WHAT NEEDS TO BE DONE -> Rewrite the lines below from the first one through the line with "point(39,45)", replacing "dropdown" with "drop-down" and leaving everything else unchanged.

Item position entries ->
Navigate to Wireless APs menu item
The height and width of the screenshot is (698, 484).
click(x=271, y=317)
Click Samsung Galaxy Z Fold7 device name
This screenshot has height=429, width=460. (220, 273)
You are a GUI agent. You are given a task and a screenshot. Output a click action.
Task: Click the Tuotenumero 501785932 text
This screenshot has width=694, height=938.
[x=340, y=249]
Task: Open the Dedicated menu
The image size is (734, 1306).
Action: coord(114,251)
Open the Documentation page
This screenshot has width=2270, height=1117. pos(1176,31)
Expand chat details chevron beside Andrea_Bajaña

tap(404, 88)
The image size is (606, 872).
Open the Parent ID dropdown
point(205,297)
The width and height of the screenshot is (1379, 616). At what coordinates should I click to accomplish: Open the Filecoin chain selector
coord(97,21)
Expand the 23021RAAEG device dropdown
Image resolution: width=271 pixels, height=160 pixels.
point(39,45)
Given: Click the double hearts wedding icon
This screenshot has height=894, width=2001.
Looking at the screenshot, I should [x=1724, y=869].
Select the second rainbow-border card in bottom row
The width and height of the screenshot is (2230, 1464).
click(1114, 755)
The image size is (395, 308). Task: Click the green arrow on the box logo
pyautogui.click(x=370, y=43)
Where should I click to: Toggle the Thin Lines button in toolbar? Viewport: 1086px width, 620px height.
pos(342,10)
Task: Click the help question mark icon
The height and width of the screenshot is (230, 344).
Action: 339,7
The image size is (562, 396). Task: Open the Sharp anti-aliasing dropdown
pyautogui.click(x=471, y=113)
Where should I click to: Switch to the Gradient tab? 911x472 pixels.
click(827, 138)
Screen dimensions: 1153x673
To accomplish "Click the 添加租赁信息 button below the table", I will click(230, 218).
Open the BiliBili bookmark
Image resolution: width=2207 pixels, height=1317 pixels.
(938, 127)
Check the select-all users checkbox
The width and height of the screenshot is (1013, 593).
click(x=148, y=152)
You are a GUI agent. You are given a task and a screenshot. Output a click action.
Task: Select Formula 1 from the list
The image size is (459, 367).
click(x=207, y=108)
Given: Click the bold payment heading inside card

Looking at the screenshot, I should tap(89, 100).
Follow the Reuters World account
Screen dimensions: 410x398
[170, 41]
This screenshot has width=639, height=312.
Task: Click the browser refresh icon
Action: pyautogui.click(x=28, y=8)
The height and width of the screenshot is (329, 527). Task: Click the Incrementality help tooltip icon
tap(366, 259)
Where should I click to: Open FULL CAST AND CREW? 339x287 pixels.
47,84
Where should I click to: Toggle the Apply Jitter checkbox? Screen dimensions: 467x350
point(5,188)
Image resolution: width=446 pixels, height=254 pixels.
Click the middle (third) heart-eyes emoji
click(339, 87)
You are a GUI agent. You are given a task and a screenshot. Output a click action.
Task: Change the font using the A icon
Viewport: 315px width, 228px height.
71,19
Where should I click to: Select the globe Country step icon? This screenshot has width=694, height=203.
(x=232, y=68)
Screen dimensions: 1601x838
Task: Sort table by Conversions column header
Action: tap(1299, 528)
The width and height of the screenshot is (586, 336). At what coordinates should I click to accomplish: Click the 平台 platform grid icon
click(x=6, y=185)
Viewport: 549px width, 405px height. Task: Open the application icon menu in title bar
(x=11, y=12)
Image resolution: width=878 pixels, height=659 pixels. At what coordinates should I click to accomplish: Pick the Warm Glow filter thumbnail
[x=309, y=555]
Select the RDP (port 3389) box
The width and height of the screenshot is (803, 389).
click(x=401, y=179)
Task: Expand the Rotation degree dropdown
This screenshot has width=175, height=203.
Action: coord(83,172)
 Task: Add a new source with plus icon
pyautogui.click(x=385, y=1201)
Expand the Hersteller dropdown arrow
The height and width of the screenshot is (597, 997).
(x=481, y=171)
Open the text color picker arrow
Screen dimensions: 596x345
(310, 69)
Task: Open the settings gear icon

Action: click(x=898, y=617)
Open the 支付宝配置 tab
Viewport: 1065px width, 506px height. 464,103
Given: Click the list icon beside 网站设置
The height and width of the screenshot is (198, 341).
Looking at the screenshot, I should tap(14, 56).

COMPLETED EXERCISE ->
Navigate to Wireless APs menu item
The height and width of the screenshot is (698, 484).
click(x=271, y=317)
Click Samsung Galaxy Z Fold7 device name
This screenshot has height=429, width=460. (220, 273)
You are a GUI agent. You are given a task and a screenshot. Output a click action.
Task: Click the Tuotenumero 501785932 text
This screenshot has width=694, height=938.
[x=340, y=249]
Task: Open the Dedicated menu
The image size is (734, 1306).
Action: coord(114,251)
Open the Documentation page
This screenshot has width=2270, height=1117. pos(1176,31)
Expand chat details chevron beside Andrea_Bajaña

tap(404, 88)
The image size is (606, 872).
Open the Parent ID drop-down
point(205,297)
The width and height of the screenshot is (1379, 616). At what coordinates should I click to accomplish: Open the Filecoin chain selector
coord(97,21)
Expand the 23021RAAEG device drop-down
Image resolution: width=271 pixels, height=160 pixels.
point(39,45)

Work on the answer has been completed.